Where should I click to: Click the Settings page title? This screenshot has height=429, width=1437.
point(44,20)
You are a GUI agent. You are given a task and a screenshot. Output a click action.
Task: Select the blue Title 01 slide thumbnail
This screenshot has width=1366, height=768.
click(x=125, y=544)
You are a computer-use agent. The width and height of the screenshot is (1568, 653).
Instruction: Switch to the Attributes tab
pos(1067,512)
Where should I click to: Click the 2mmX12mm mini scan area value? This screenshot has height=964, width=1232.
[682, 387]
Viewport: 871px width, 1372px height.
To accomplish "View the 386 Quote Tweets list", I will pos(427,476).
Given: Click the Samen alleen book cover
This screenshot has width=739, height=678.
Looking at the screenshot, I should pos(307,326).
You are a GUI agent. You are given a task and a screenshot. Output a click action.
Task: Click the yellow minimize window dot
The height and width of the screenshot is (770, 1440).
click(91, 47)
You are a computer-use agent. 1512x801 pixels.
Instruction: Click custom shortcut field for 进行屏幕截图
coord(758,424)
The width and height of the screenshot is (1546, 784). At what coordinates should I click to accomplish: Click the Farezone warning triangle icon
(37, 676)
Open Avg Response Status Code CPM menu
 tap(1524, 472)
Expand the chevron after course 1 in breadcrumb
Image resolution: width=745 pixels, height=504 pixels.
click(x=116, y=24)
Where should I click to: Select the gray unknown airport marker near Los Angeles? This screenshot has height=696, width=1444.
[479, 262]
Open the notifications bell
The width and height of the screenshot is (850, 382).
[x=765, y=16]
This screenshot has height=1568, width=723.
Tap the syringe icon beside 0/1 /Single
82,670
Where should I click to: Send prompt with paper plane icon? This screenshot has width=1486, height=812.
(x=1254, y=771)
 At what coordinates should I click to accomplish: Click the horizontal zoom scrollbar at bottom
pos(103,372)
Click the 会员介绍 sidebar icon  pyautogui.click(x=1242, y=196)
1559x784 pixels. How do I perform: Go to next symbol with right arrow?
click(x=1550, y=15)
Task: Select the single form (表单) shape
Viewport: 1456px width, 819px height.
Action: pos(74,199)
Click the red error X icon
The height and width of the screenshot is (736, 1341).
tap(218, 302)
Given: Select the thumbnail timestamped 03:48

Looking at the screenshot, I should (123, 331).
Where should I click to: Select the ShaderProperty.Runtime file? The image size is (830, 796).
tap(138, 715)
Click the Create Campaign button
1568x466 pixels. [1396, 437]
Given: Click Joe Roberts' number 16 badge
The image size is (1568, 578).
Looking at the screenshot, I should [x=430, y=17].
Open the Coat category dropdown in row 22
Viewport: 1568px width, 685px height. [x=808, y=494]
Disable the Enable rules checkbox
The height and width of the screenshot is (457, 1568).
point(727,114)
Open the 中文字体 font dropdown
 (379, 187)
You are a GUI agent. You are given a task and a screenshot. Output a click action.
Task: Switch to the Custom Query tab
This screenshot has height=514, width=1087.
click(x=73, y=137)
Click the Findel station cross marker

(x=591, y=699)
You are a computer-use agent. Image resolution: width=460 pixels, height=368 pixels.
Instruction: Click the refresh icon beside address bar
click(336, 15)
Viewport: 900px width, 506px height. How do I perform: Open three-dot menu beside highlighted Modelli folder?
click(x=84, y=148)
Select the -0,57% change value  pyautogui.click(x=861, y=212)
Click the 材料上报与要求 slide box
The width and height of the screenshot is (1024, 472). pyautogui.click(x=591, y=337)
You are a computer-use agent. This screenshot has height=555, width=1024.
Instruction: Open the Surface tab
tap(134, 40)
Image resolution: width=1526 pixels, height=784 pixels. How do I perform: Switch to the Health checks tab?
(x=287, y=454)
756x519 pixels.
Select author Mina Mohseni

.....

**TASK INSTRUCTIONS:** Render the records above as a numbered list, one item per line, with blank lines dropped.

**WRITTEN SOLUTION:**
1. Where should I click to: Click the Settings page title? This screenshot has height=429, width=1437.
2. point(44,20)
3. You are a GUI agent. You are given a task and a screenshot. Output a click action.
4. Task: Select the blue Title 01 slide thumbnail
5. This screenshot has width=1366, height=768.
6. click(x=125, y=544)
7. You are a computer-use agent. The width and height of the screenshot is (1568, 653).
8. Instruction: Switch to the Attributes tab
9. pos(1067,512)
10. Where should I click to: Click the 2mmX12mm mini scan area value? This screenshot has height=964, width=1232.
11. [682, 387]
12. Viewport: 871px width, 1372px height.
13. To accomplish "View the 386 Quote Tweets list", I will pos(427,476).
14. Given: Click the Samen alleen book cover
15. This screenshot has width=739, height=678.
16. Looking at the screenshot, I should pos(307,326).
17. You are a GUI agent. You are given a task and a screenshot. Output a click action.
18. Task: Click the yellow minimize window dot
19. The height and width of the screenshot is (770, 1440).
20. click(91, 47)
21. You are a computer-use agent. 1512x801 pixels.
22. Instruction: Click custom shortcut field for 进行屏幕截图
23. coord(758,424)
24. The width and height of the screenshot is (1546, 784). At what coordinates should I click to accomplish: Click the Farezone warning triangle icon
25. (37, 676)
26. Open Avg Response Status Code CPM menu
27.  tap(1524, 472)
28. Expand the chevron after course 1 in breadcrumb
29. Image resolution: width=745 pixels, height=504 pixels.
30. click(x=116, y=24)
31. Where should I click to: Select the gray unknown airport marker near Los Angeles? This screenshot has height=696, width=1444.
32. [479, 262]
33. Open the notifications bell
34. The width and height of the screenshot is (850, 382).
35. [x=765, y=16]
36. This screenshot has height=1568, width=723.
37. Tap the syringe icon beside 0/1 /Single
38. 82,670
39. Where should I click to: Send prompt with paper plane icon? This screenshot has width=1486, height=812.
40. (x=1254, y=771)
41.  At what coordinates should I click to accomplish: Click the horizontal zoom scrollbar at bottom
42. pos(103,372)
43. Click the 会员介绍 sidebar icon  pyautogui.click(x=1242, y=196)
44. 1559x784 pixels. How do I perform: Go to next symbol with right arrow?
45. click(x=1550, y=15)
46. Task: Select the single form (表单) shape
47. Viewport: 1456px width, 819px height.
48. Action: pos(74,199)
49. Click the red error X icon
50. The height and width of the screenshot is (736, 1341).
51. tap(218, 302)
52. Given: Select the thumbnail timestamped 03:48
53. Looking at the screenshot, I should (123, 331).
54. Where should I click to: Select the ShaderProperty.Runtime file? The image size is (830, 796).
55. tap(138, 715)
56. Click the Create Campaign button
57. 1568x466 pixels. [1396, 437]
58. Given: Click Joe Roberts' number 16 badge
59. The image size is (1568, 578).
60. Looking at the screenshot, I should [x=430, y=17].
61. Open the Coat category dropdown in row 22
62. Viewport: 1568px width, 685px height. [x=808, y=494]
63. Disable the Enable rules checkbox
64. The height and width of the screenshot is (457, 1568).
65. point(727,114)
66. Open the 中文字体 font dropdown
67.  (379, 187)
68. You are a GUI agent. You are given a task and a screenshot. Output a click action.
69. Task: Switch to the Custom Query tab
70. This screenshot has height=514, width=1087.
71. click(x=73, y=137)
72. Click the Findel station cross marker
73. (x=591, y=699)
74. You are a computer-use agent. Image resolution: width=460 pixels, height=368 pixels.
75. Instruction: Click the refresh icon beside address bar
76. click(336, 15)
77. Viewport: 900px width, 506px height. How do I perform: Open three-dot menu beside highlighted Modelli folder?
78. click(x=84, y=148)
79. Select the -0,57% change value  pyautogui.click(x=861, y=212)
80. Click the 材料上报与要求 slide box
81. The width and height of the screenshot is (1024, 472). pyautogui.click(x=591, y=337)
82. You are a computer-use agent. This screenshot has height=555, width=1024.
83. Instruction: Open the Surface tab
84. tap(134, 40)
85. Image resolution: width=1526 pixels, height=784 pixels. How do I perform: Switch to the Health checks tab?
86. (x=287, y=454)
87. 756x519 pixels.
88. Select author Mina Mohseni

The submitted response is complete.